米海兵隊は、8月15日にハワイで開催された米海軍との「大規模演習2021(Large Scale Exercise 2021)」で、新しい対艦ミサイルシステムをテストしました。そこで使用されたのが無人車両にミサイルランチャーを搭載した”海軍・海兵隊遠征船舶阻止システム(The Navy Marine Expeditionary Ship Interdiction System)”こと「NMESIS(ネメシス)」です。

無人ミサイルランチャー車両

アメリカの軍用車メーカーOshkosh Defense(オシュコシュ・ディフェンス)によって開発されたNMESISは海上および陸上の攻撃目標を破壊するように設計されたミサイルランチャーシステムになります。車両のベースになっているのはオシュコシュが製造し、米軍内において主力戦術車両して活躍するJLTVになり、信頼と実績あるシャーシをベースに開発されています。上の写真を良く見てもらうと分かると思うのですが、NMESISには運転席がありません。JLTVは有人車ですが、NMESISは無人のミサイルランチャー車両になります。無人といっても遠く離れた場所から遠隔操作をするのではなく、オペレーターが随伴して、コントローラーで操作します。であれば、「運転すればいいのではないか?」と思いますが、運転席を無くしたことによって、あの巨大なランチャーの搭載を可能とし、コンパクト化され、輸送機や上陸艇の搭載を可能としています。

対艦ミサイルNSMを搭載

NMESISのランチャーにはノルウェーのコングスベルグ社と米国のレセイオン社によって開発された対艦ミサイル「NSM」が搭載されています。NSMは全長4m、GPS/INS+IIR誘導式、”水平線越え対艦ミサイル”と呼ばれる200km以上の射程を有するスタンドオフミサイルで、世界で唯一の第5世代精密長距離攻撃ミサイルです。ハワイでの演習でNMESISから発射された2発のNSMは洋上の標的である廃船に2発とも命中させ、成果は上々でした。

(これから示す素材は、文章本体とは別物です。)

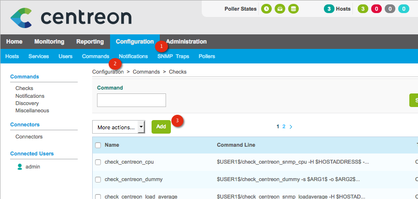Viewport: 418px width, 199px height.
Task: Select SNMP Traps in the submenu
Action: point(173,56)
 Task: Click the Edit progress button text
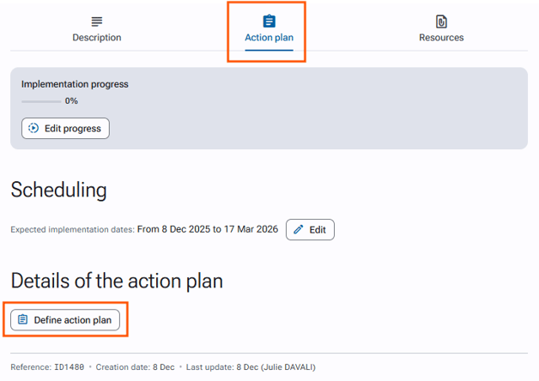tap(73, 129)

現在、米海兵隊は戦車大隊を廃止、部隊のモバイル化と機動力の向上を図るために大改編を進めています。近年、緊迫の度合いを増す東アジアを念頭に考案された”遠征前方基地作戦(EABO)”は離島や海岸線を一気に占拠し、そこに補給設備や滑走路、ミサイルなどを設置し拠点をつくり、周辺の制空権、制海権を確保する作戦であり、それを実施するための新しい部隊「海兵隊沿岸連隊(MLR)」を創設しています。 NMESISはEABOにおいて、制海権とミサイル拠点を与えます。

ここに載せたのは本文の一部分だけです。